The day has finally arrived that I, Jesse, have become The Enemy – I have become an Algebra teacher. It was my first day teaching at the school I affectionately call “Flexing Poplars”, a rather expensive and small private high school comprised primarily of troubled kids from white suburbia. But before entering the ranks of the despised Math Teachers I first had to survive my 1st period Speech class.
All the classes at Flexing Poplars are small (usually 5-8 students), but I currently only have three in my Speech class. However even this is misleading because, as the director of the school warned me, one of the kids never gets to school earlier than an hour after it starts. So when the bell rang I found myself sitting in a room with a freshman who wouldn’t look me in the eyes and a senior who only met my gaze with sustained defiance. The defiance was probably born from my refusal to (and I know that it’s hard to believe that I could be such a Nazi) let him play cards in class. The defiance seemed to turn to curiosity quickly, and soon I found that this Senior was a self-improvement junkie who was analyzing my body language and trying to understand “what made me tick” so he could manipulate me with skills he learned from Neuro-Linguistic Programming. Clever kid, and a natual conversationalist, but I don’t think that class turned out to be what he expected. For the rest of the class we held a discussion about “why we celebrate Holidays” and analyzed our discussion. There was no card playing.
The rest of the day consisted of Algebra classes, where concepts weren’t nearly as challenging as class control. Conversation breaks out perpetually, especially when the students want to get out of school work – which is always. I told the students right away that I don’t tolerate interruption and text messaging… and all day long I fought those battles.
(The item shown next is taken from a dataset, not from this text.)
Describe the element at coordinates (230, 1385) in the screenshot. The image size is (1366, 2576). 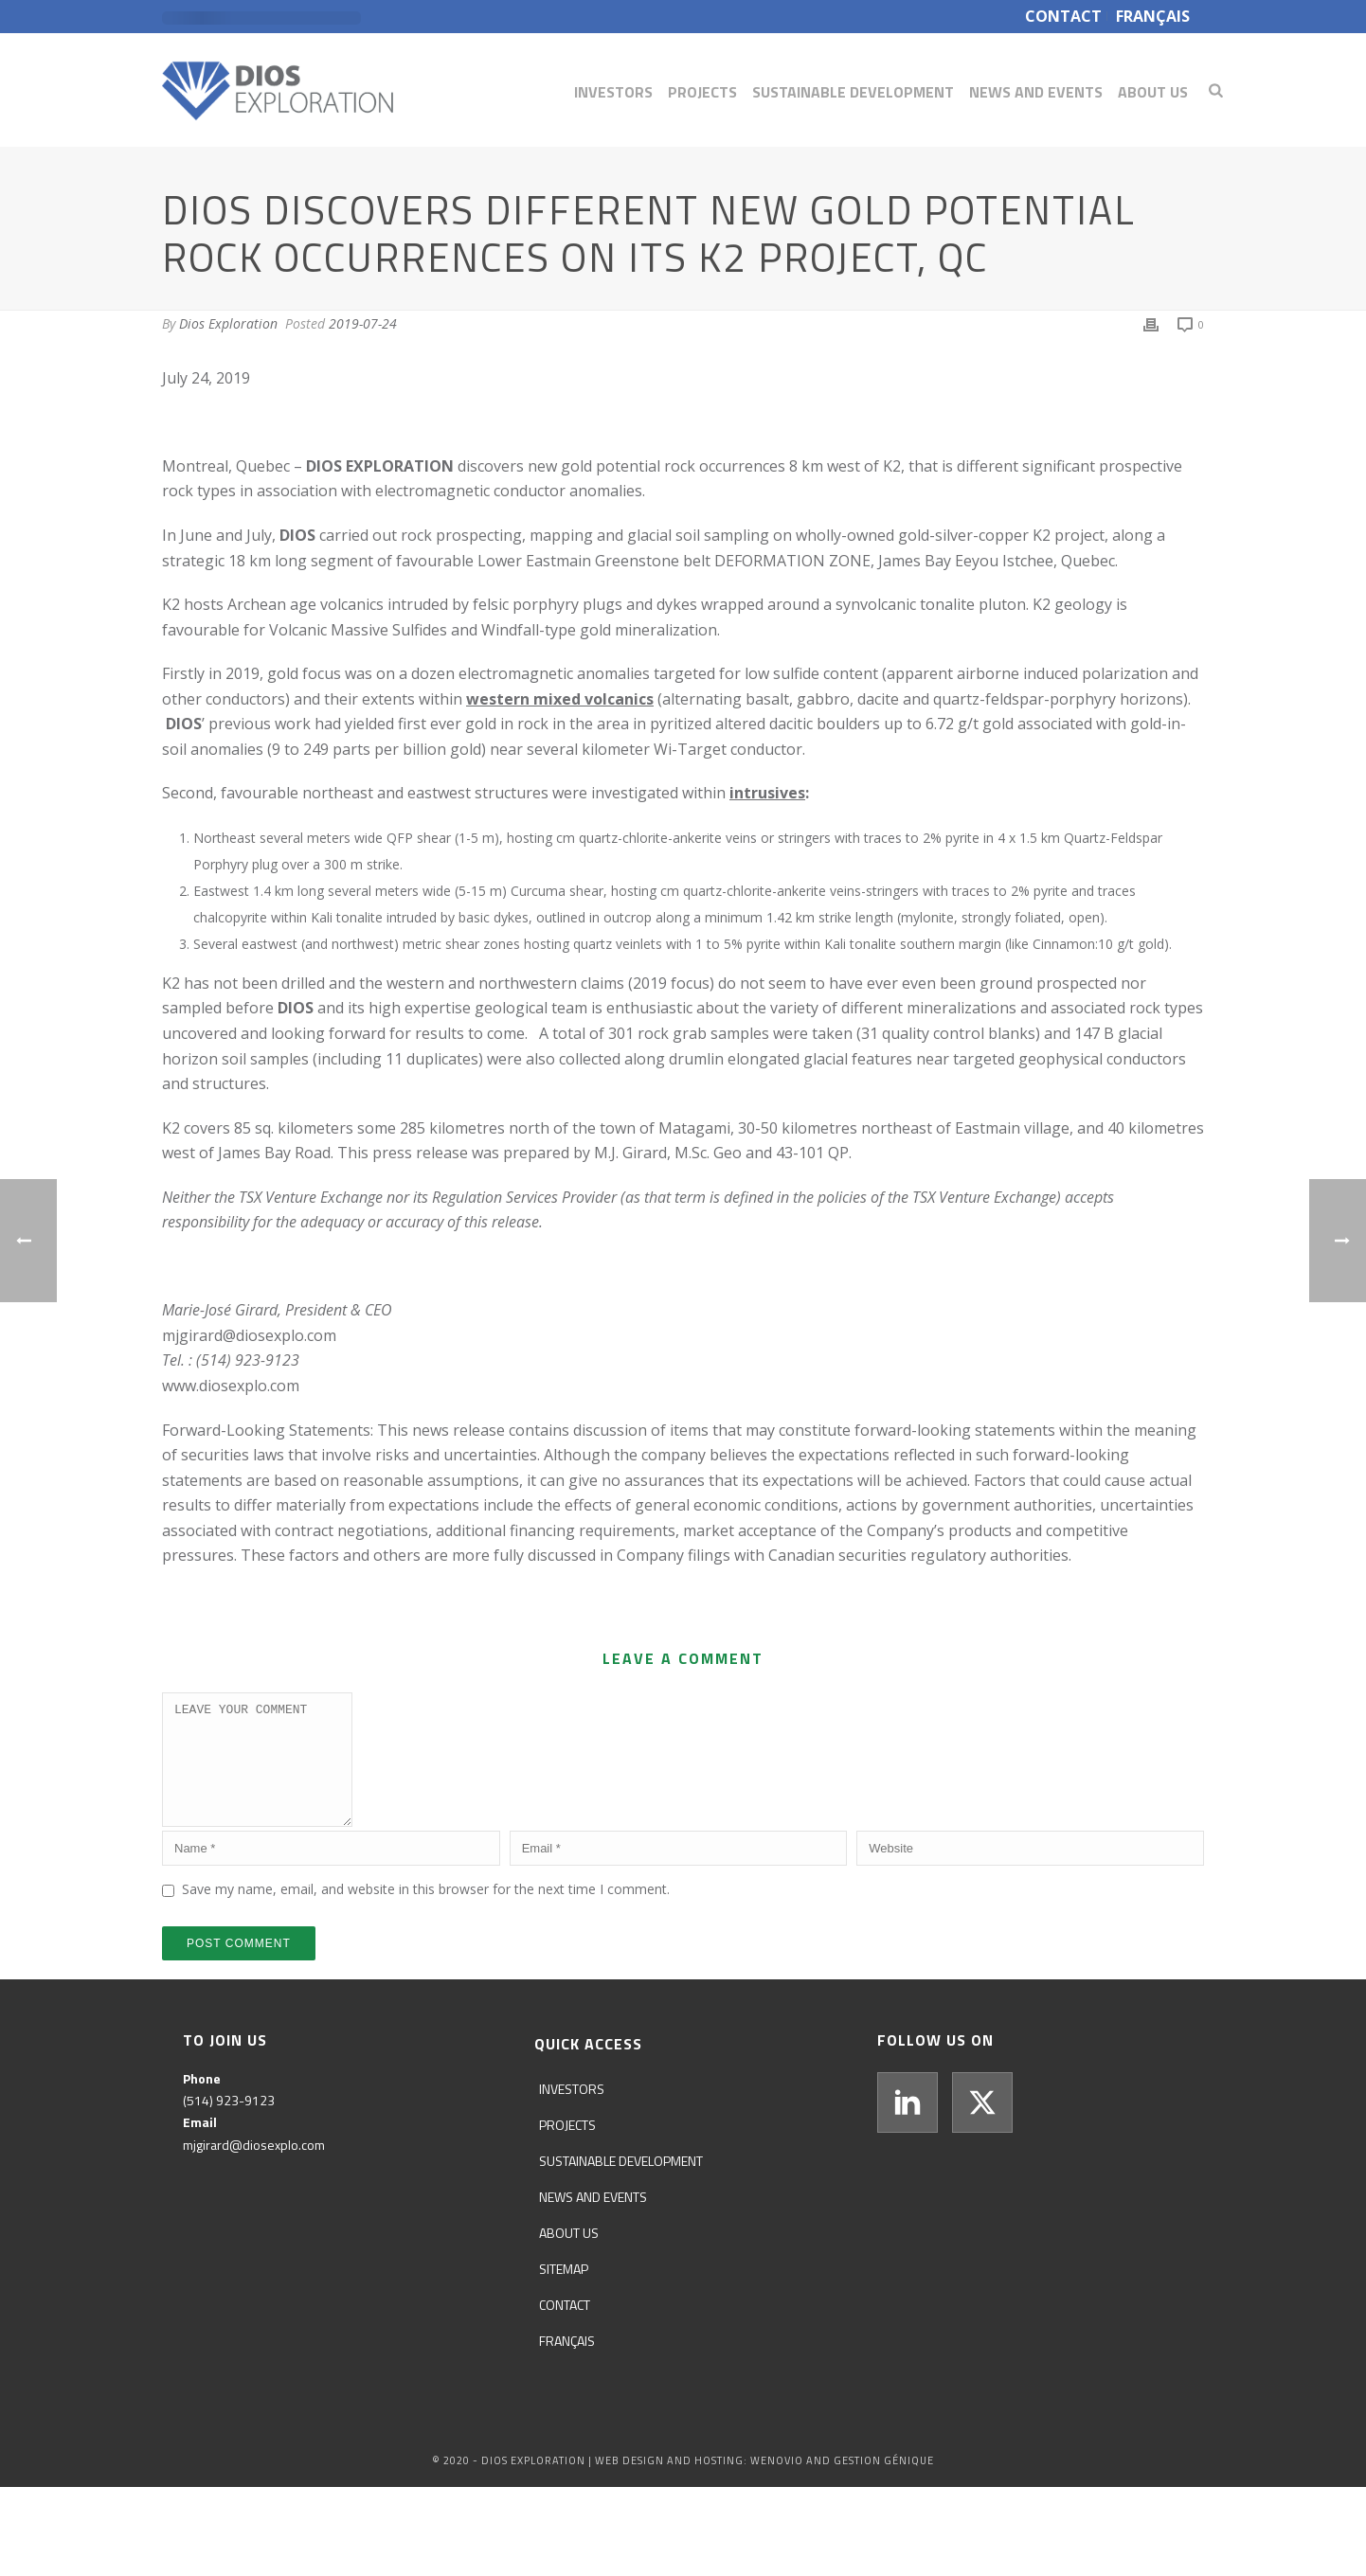
I see `www.diosexplo.com` at that location.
After school was out I found myself in conversation over cofee with Katie, John, and Benjamin and tried to explain what the atmosphere is like. Sorrowfully I told them that I have no choice but to allow crass joking and “F” words in my class, because to combat that directly would be a losing battle that would consume all of class time and pit them against my authority.
Katie told me that at Cambridge, Christiana’s school, the students stand when the teacher enters the room, and may only sit once the teacher grants permission. That sort of behavior is incomprehensible at Flexing Poplars.